La Tolle ha sviluppato il paradigma della Life-Sustaining Treatment per l’Ordini dei Medici (POLST), destinato a trasformare i desideri di trattamento dei pazienti gravemente malati in indicazioni mediche attuabili. Pur avendo il POLST una forma compilativa è fortemente associato con la ricezione dei livelli desiderati di trattamento, Tolle sostiene che senza un diffuso intervento sui fornitori di cure primarie, i pazienti avranno poche probabilità di potersi garantire nella loro end-of-life che i loro desideri siano onorati.
I redattori del NEJM dicono che hanno selezionato questo caso, come proposta di un dialogo più ampio sulle cure di fine-vita, che ora si estende dai corridoi ospedalieri ai salotti americani a causa del documentario PBS Frontline, "Being Mortal", che ha debuttato Martedì. La sceneggiatura si basa sul libro best-seller del Dr. Atul Gawande sulla necessità dei medici di parlare con i pazienti della morte.
"Stiamo cercando di promuovere la discussione", ha detto Jonathan Adler, editore della strategia clinica per il NEJM e medico di pronto soccorso del Massachusetts General Hospital. "Non di rado vedo pazienti per i quali tale discussione avrebbe dovuto aver luogo, ma non è stato fatto, e succede qualcosa di catastrofico. La gente è costretta a correre per prendere queste decisioni e i diversi membri della famiglia con diverse prospettive parlano di quello che pensano possa essere i desideri del paziente. "

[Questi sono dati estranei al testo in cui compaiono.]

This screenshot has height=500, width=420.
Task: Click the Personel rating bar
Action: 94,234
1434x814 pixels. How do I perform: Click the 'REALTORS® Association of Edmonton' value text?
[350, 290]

Tolle sottolinea che il dialogo precoce rispetto agli obiettivi di cura impatta sulla soddisfazione e sulle scelte del paziente. Secondo l'Istituto di Medicina con il report recente sul Dying in America, dichiara che più di un quarto degli adulti hanno pochi o nessun pensiero rispetto ai desideri di fine vita. Ancor meno hanno comunicato i loro desideri per iscritto o attraverso una conversazione. Queste statistiche sono quelle con cui Tolle incoraggia i suoi colleghi di assistenza primaria a lavorare per invertire la rotta.
I leader delll'American College of Physicians, un'organizzazione che rappresenta gli internisti, sono d'accordo. "Qualcuno deve intensificare questo processo", ha detto Robert Centor, presidente del Board of Regents ACP. "Se sei un medico di base, spetta a te avere una conversazione con i pazienti precocemente e soprattutto sugli obiettivi dopo che si sono ammalati. Se non conosciamo gli obiettivi di un paziente, non si può ottenere la migliore assistenza possibile. "

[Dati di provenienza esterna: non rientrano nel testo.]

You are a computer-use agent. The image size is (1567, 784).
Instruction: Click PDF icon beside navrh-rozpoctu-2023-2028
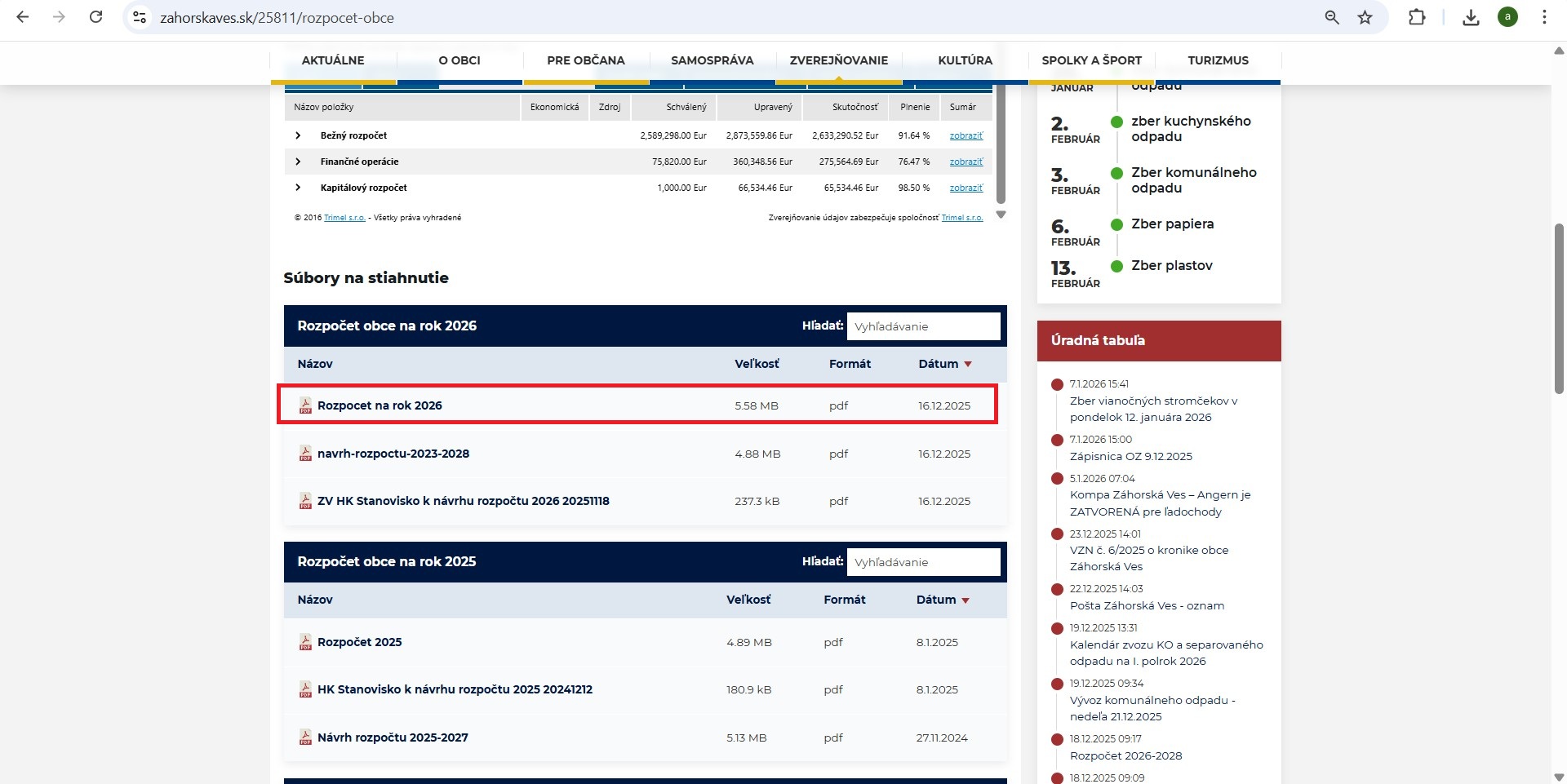tap(305, 454)
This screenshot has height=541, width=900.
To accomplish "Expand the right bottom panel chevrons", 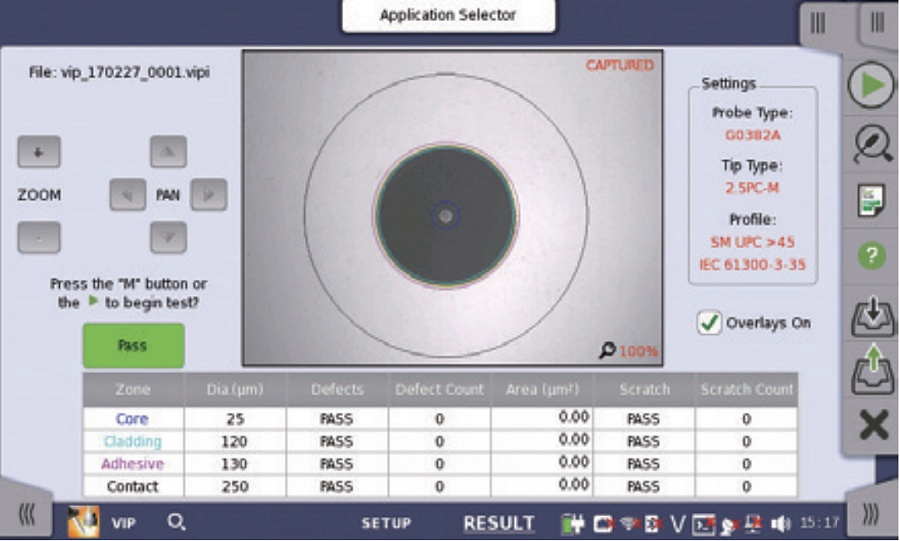I will coord(870,515).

La pianificazione del fine vita, però, non è un servizio fatturabile a Medicare, e spesso occupa molto di ciò che Centor chiama il più importante dei aspetti del medico di base: il tempo. "Il sistema ci scoraggia a spendere abbastanza tempo," ha detto. "Ma noi abbiamo la responsabilità morale ed etica di offrire ai pazienti il tempo che meritano."
Tolle applaude ai programmi delle assicurazioni che identificano l’attività dell’infermiere manager da attivare per gli assicurati gravemente ammalati per aiutare il processo decisionale. Questa attività per quasi un decennio, Compassionate Care Program di Aetna, ha comportato una riduzione del 86 per cento giorni di pazienti in terapia intensiva.

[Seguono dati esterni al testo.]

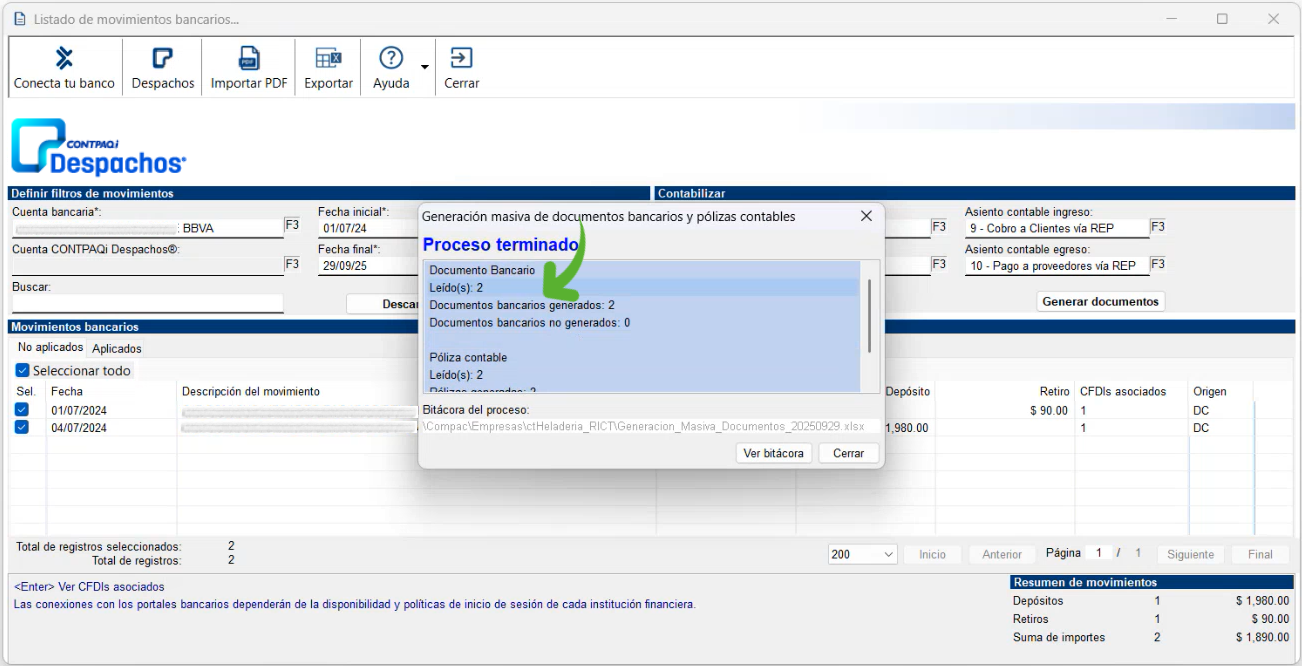
Task: Select the No aplicados tab
Action: pyautogui.click(x=50, y=348)
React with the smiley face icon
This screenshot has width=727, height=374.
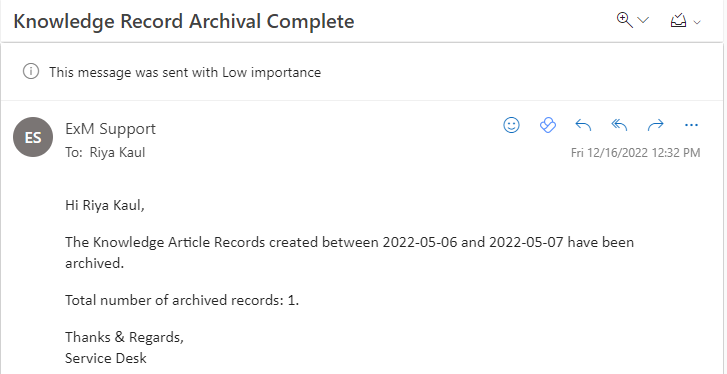(511, 125)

"Allo stato attuale della pratica medica, non si registra questo tipo di impegno per le persone con malattia avanzata", ha detto Randall Krakauer, direttore della Aetna per la strategia medica. "Non sono sempre i consigli, l’assistenza e il supporto gli atti da ritenere più appropriati."
Certo, Krakauer ha riconosciuto, che il programma ha avuto un enorme risparmio di costi. Tuttavia, ha detto, le finanze non guidano l’attuazione. "Non era affatto chiaro quando abbiamo iniziato che avrebbe portato a risparmiare denaro", ha detto.
Tolle ha detto che Aetna e gli altri assicuratori stanno effettuando un servizio che dovrebbe essere fatto e si spera che sarà abitualmente fornito dai medici di base. "Dovremmo essere in grado di offrire delle cure più coordinate dall'interno del sistema sanitario che non dal di fuori."